Like a River brightens things up and the song unfolds like a forgotten country standard – it’s the sound of someone looking beyond the pain of a past relationship to a new lover and the promise of a better path ahead.
The epic Luna i & ii forms the centrepiece, but it’s also a turning point in the album. The singer mourning lost love for his partner, rejecting the lure of a life of domesticity, and answering the call of the road. Four minutes into the 11-minute track, the song switches into a sprawling bass-electric guitar-drums instrumental which transcends into a sonic interlude of found sounds and white noise. Then a church bell ominously strikes midnight followed by a sparse piano coda.
The second half of the album starts with the relatively-upbeat For Her, and it’s a new relationship which is again keeping the singer from ‘the darkest place’. And, although he finds solace there, it’s clear that excess booze, maybe harder stuff, still holds a grip.
Ghost is another reflection on the singer’s need to follow his muse to a life of lonely roads, the toll that plays on the mental health of a musician, and the effect that has on loved ones. ‘You can’t fix yourself by breaking someone else.’

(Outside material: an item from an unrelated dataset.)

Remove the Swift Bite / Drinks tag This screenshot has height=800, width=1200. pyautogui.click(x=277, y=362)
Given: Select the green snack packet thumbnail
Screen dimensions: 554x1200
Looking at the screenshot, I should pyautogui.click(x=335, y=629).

As the morning light begins to break through, Rook and a Dove is the most explicit exploration of the themes of Luna: two lovers sharing a perfect moment, holding hands as the dawn breaks and nature awakes. But before things get too cosy, This Time I is another break-up song and – despite all the pleadings of the singer – his lover isn’t prepared to join him on the journey.
A couple of song reprises close the album, This Time II and Luna III. It’s another alt-rock instrumental but dirtier and more discordant than before. It’s clear that when the emotion becomes too overpowering for Nash, lyrics dissolve into a sea of guitar to help express what words alone can’t.

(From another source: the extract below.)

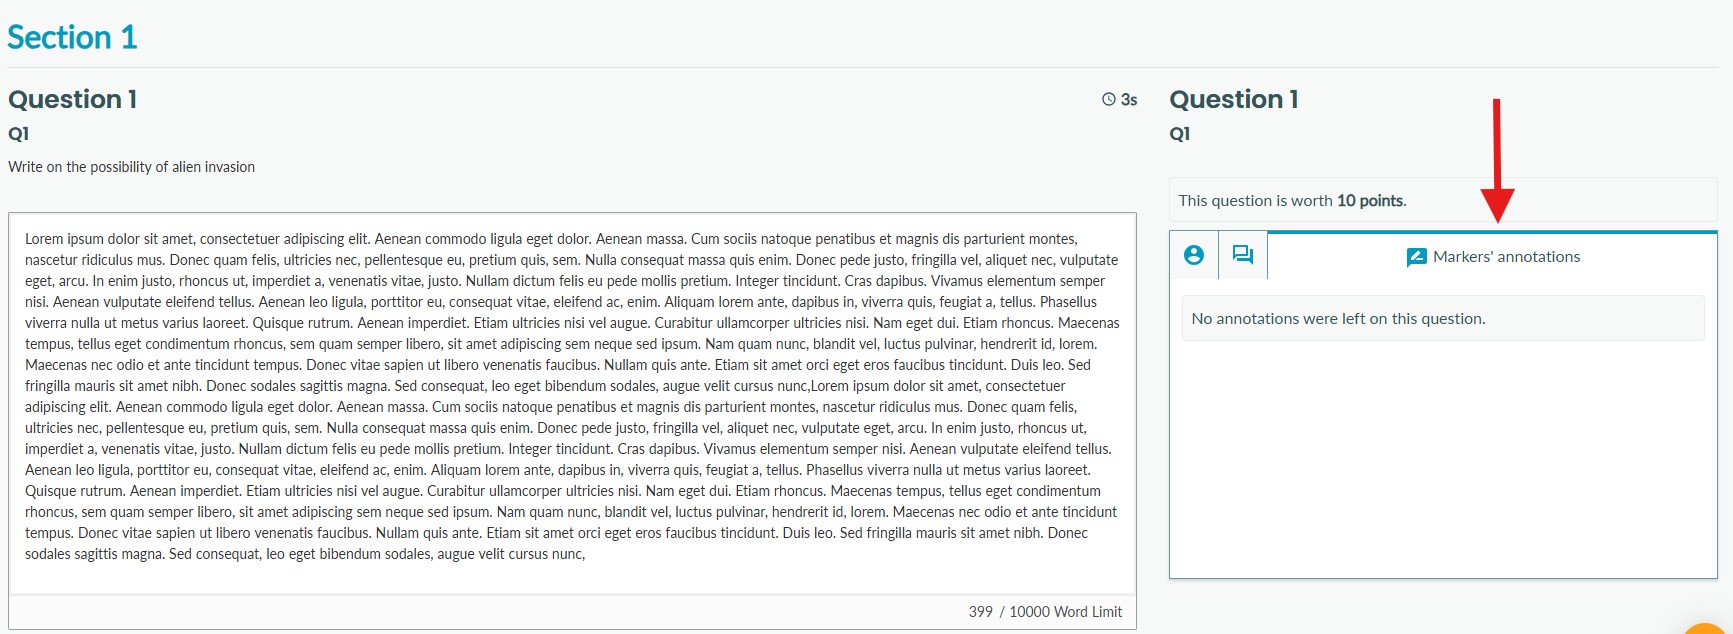This screenshot has width=1733, height=634.
Task: Click the Question 1 heading above the points box
Action: point(1233,99)
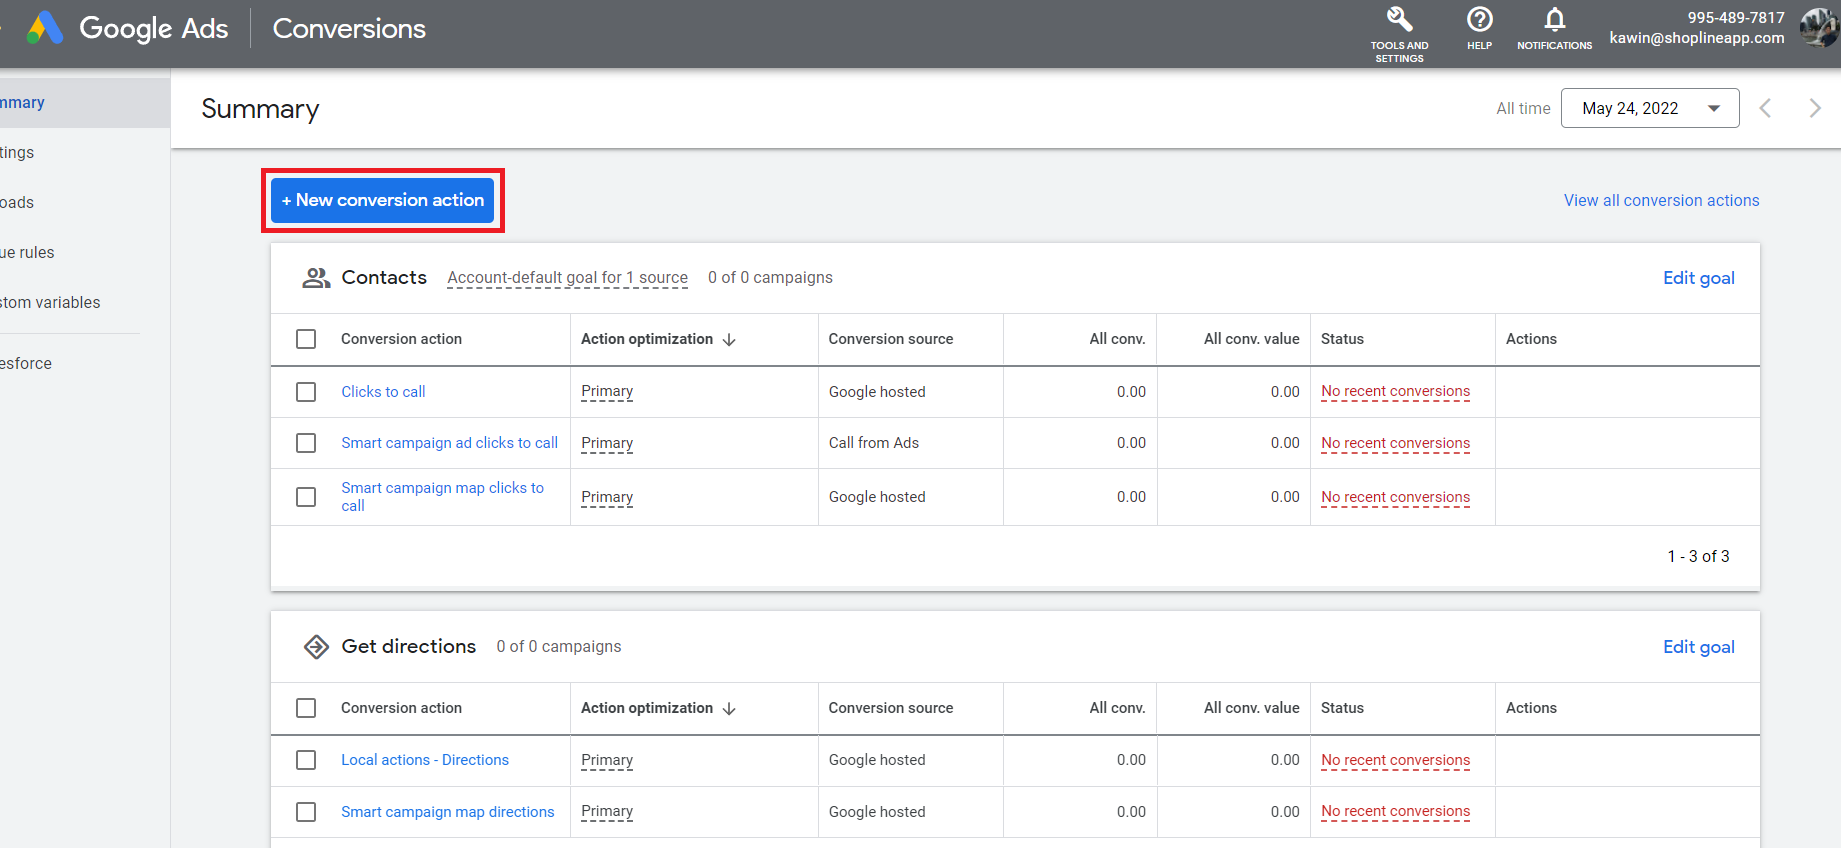Click Edit goal for Contacts

pos(1698,278)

As the dawn chorus rises, barely audibly, a girl whispers ‘wake up’. And you feel the freshness of a new day rising, as Luna is revisited, and the album closes on an optimistic (although ambiguous) note.
I definitely found learning about Kenneth J Nash’s story helpful in understanding the dark themes of this album. His open-hearted songwriting and unguarded insights into troubled times in his life I’m sure will be an inspiration to many listeners with similar experiences. And the fact that he has come ‘out the other side stronger’ will surely be a source of hope too.